An ear to the ground

09 Oct 2017

COMMENT: A major news item during an uncharacteristically busy August was the announcement by A.P. Moller-Maersk that it would be de-accessioning its oil production business, in a deal worth $7.5bn including shares and debt, writes Barry Parker.

Instead, focus at the Danish giant will be on Maersk Line, its liner shipping business, along with other holdings tied to logistics. Its drilling rigs and tankers are the next in line to be sold.

Most of the news blasted at port planners through the trade press concerns “consolidation”, ie actual mergers, and the shifting palette of who is in which alliance. But the implications of this strategy shift at A.P. Moller-Maersk (and others) regarding their core businesses is also worth a look.

Previously, pundits and analysts were espousing “diversification”, meaning that the liner behemoths might benefit from owning a “portfolio” of business. But, boffins’ views aside, the strategy du jour in Copenhagen is one of streamlining and leveraging logistics synergies. Presumably competitors of Maersk will follow the steps of a perceived thought leader - if they have not done so already.

So for port planners around the US East Coast and any other place where the big carriers’ vessels are calling now is the time to help the big guys identify some of the synergies. News flashes about consolidation and how the roster of players in a particular alliance is to shift should not be ignored. Port planners who are close to the docks might pick up on some small synergy (however defined) with a business benefit, and could then make it known to the carriers/ alliances.
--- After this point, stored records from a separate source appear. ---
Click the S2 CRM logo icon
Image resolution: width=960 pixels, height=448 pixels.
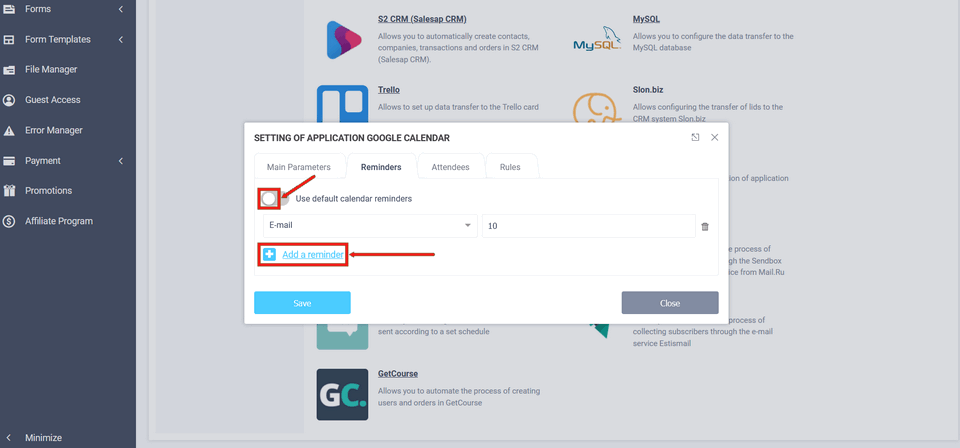(x=342, y=40)
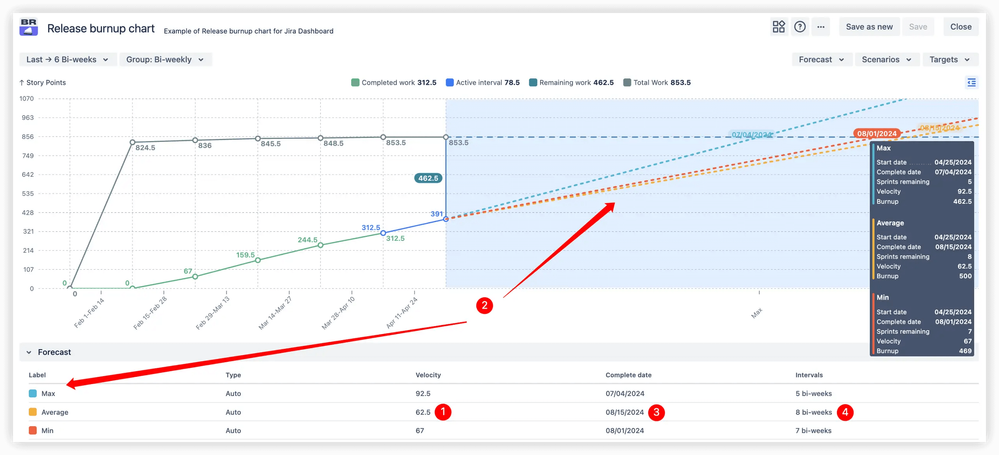Open the Group: Bi-weekly dropdown
This screenshot has width=999, height=455.
click(x=166, y=60)
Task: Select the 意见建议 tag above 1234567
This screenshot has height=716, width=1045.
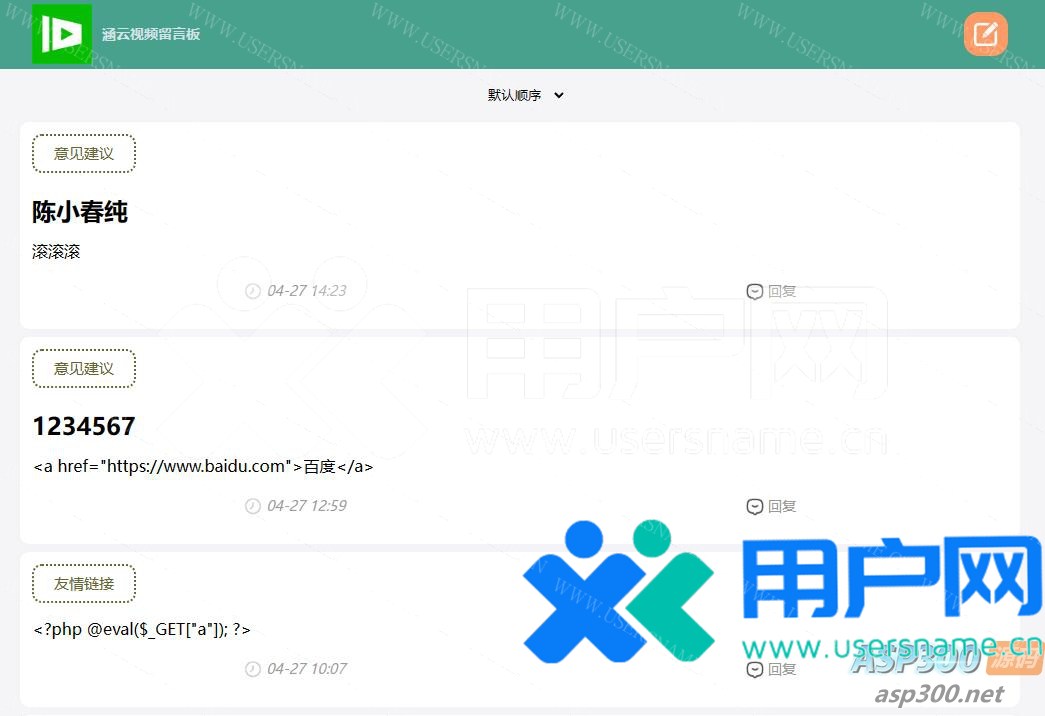Action: click(84, 369)
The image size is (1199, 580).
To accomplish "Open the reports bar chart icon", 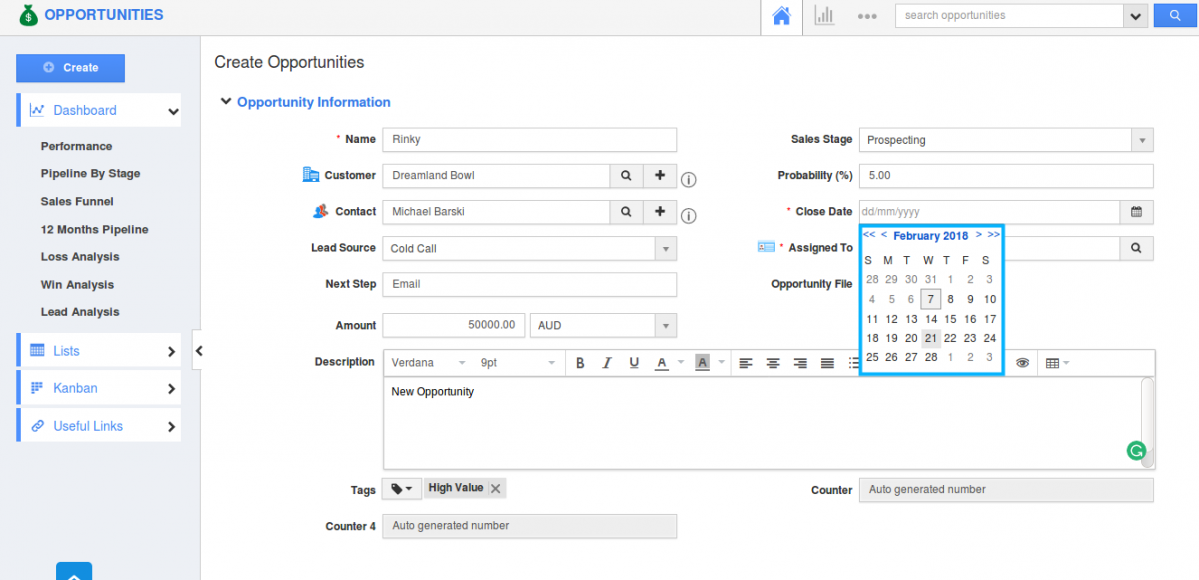I will point(824,16).
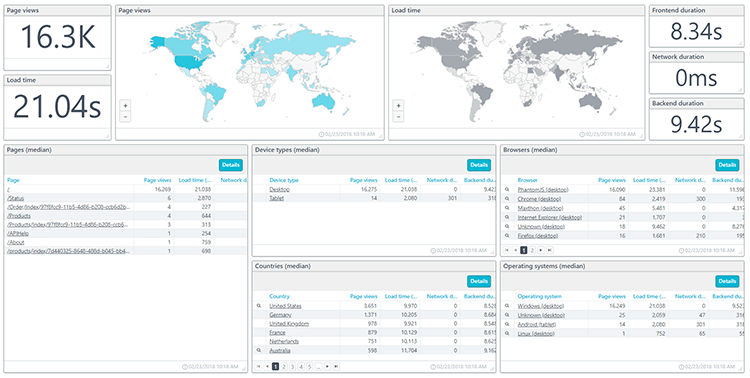This screenshot has height=378, width=750.
Task: Open the Germany country link
Action: pos(280,315)
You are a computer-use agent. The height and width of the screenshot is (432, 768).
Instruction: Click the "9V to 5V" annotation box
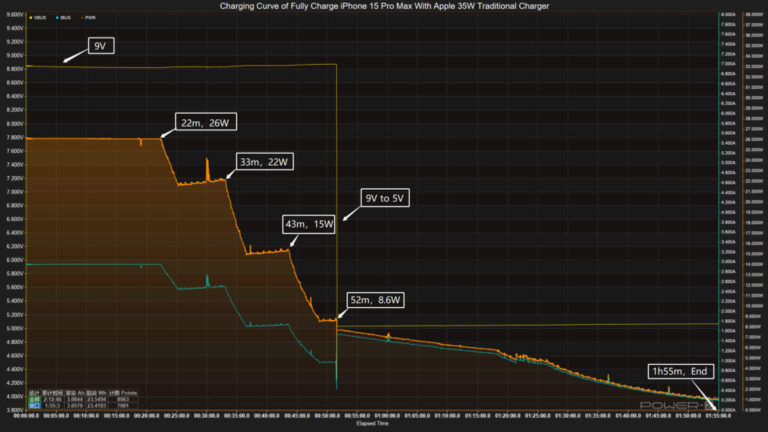click(385, 198)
With liner shipping now being the core business for the customers of some ports, or its tenants, where there is a landlord structure, sensible ideas may now receive attention and scrutiny, even if they are not the product of expensive consultants guiding these carriers.

Contrast this with a diversified company, where divisions in different businesses within a large portfolio type corporation are competing with each other on a big scale. They may not have the wherewithal to consider the numerous tweaks that a local planner on the waterfront might be able to uncover.